● TASK BRIEF
Reproduce exactly the lines below, starting at the line that contains "Change the 1x playback speed" and ending with the last line of the records, both included; leave out any pictures.

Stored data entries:
┄┄┄┄┄┄┄┄┄┄

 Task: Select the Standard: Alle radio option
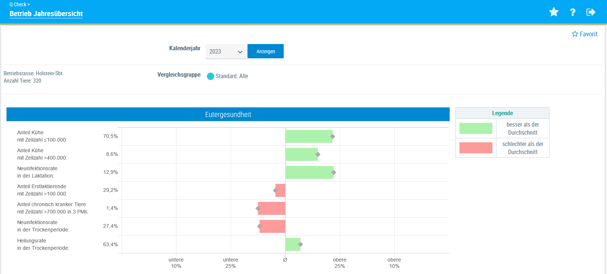[211, 76]
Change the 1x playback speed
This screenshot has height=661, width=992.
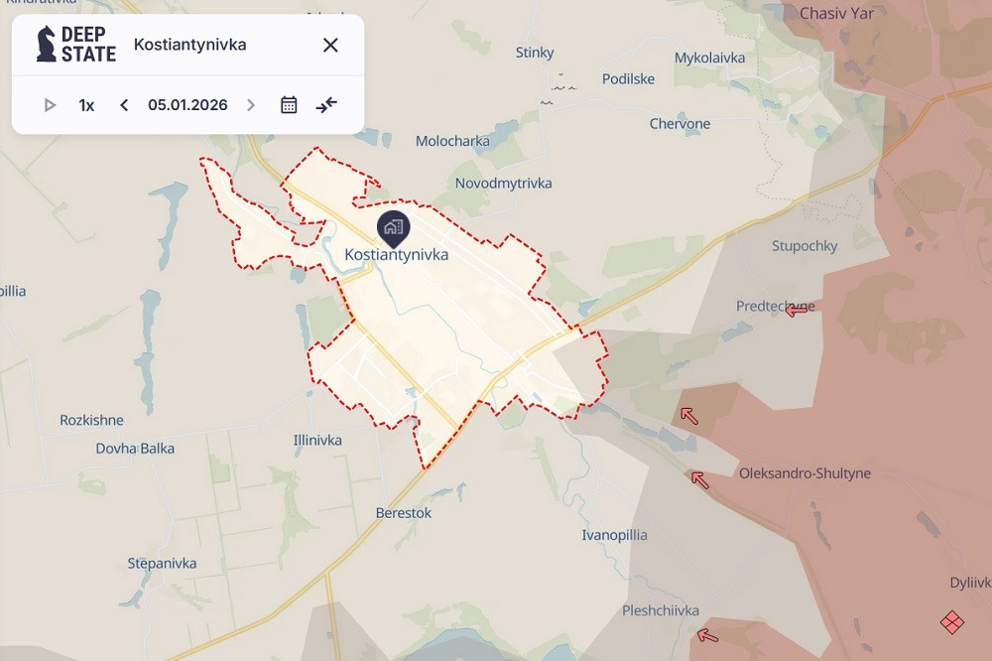pyautogui.click(x=86, y=105)
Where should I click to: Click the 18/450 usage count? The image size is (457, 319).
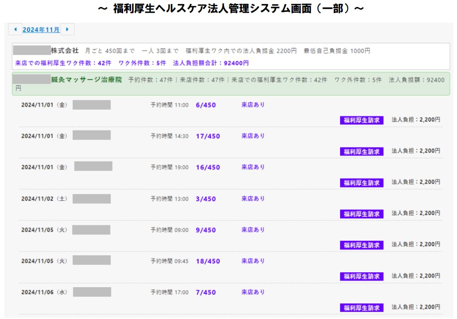click(x=208, y=261)
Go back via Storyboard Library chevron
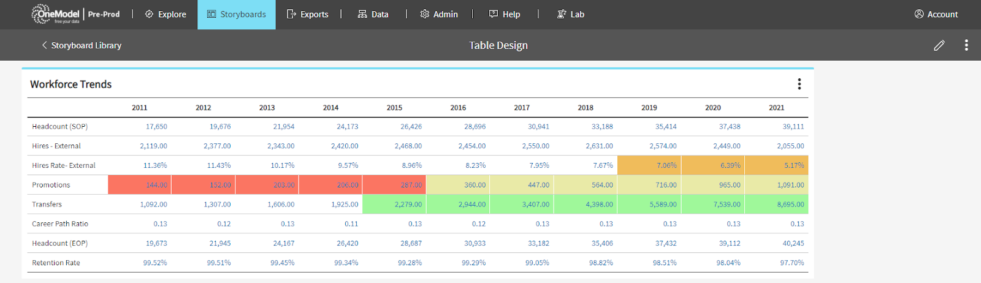 [x=44, y=45]
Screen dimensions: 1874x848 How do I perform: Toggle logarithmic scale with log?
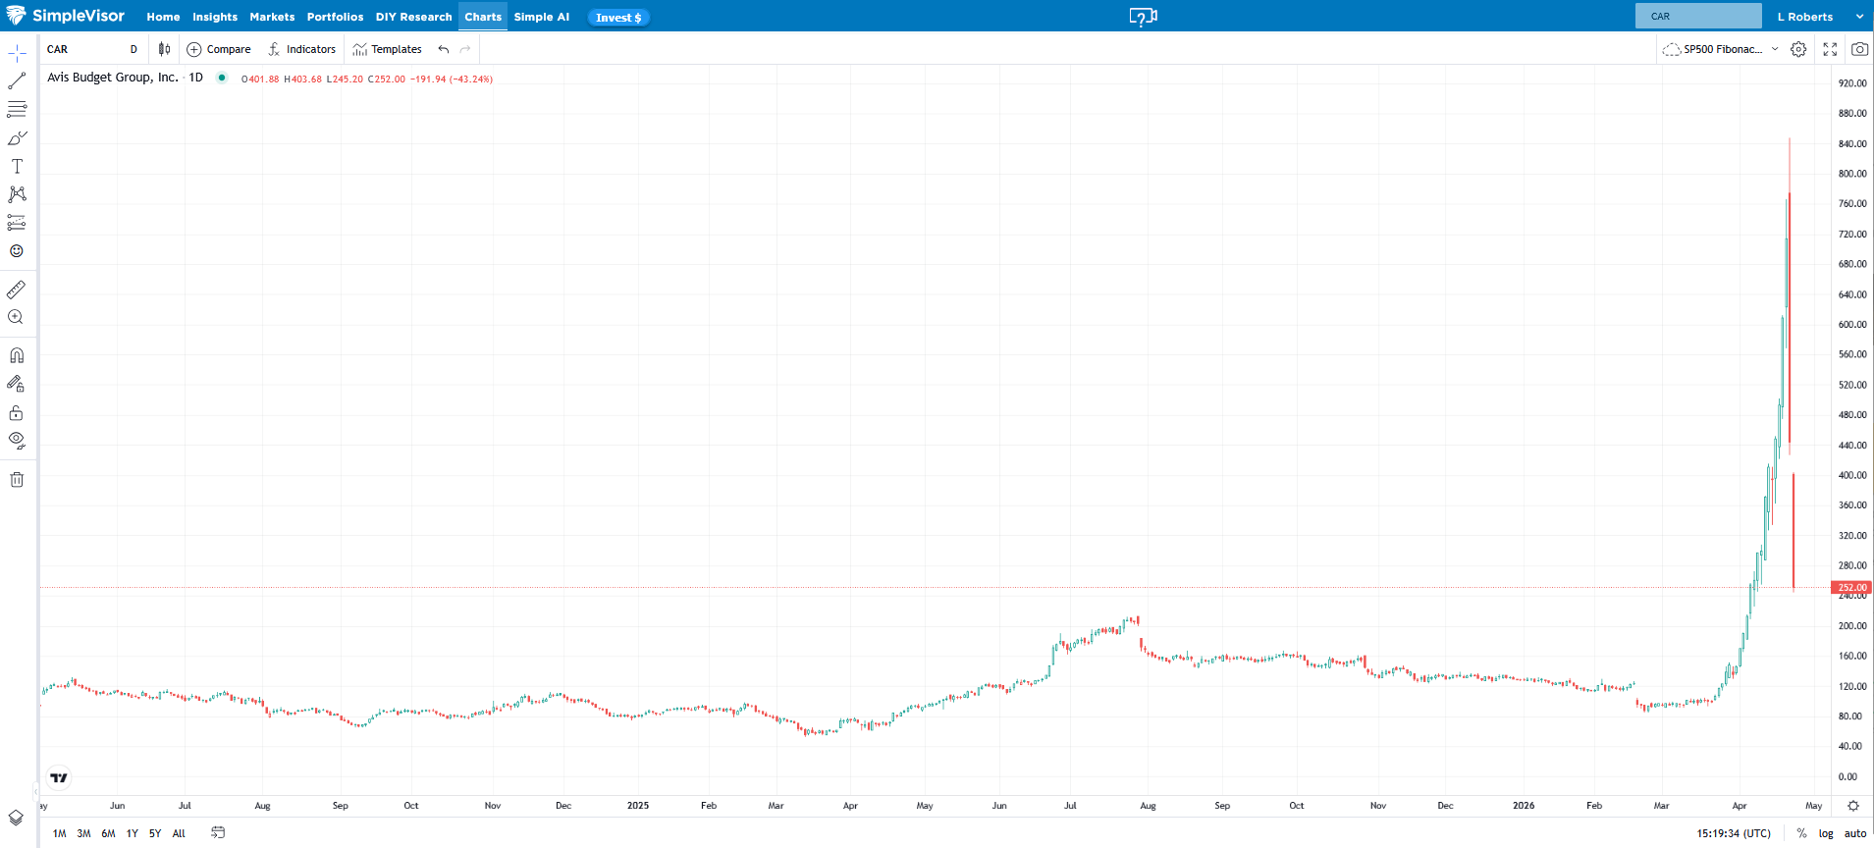tap(1826, 833)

┄┄┄┄┄┄┄┄┄┄

● WRITTEN ANSWER
Change the 1x playback speed
This screenshot has height=661, width=992.
pyautogui.click(x=86, y=105)
Where should I click to: Click the 18/450 usage count? The image size is (457, 319).
click(x=208, y=261)
Go back via Storyboard Library chevron
 [x=44, y=45]
Screen dimensions: 1874x848 How do I perform: Toggle logarithmic scale with log?
tap(1826, 833)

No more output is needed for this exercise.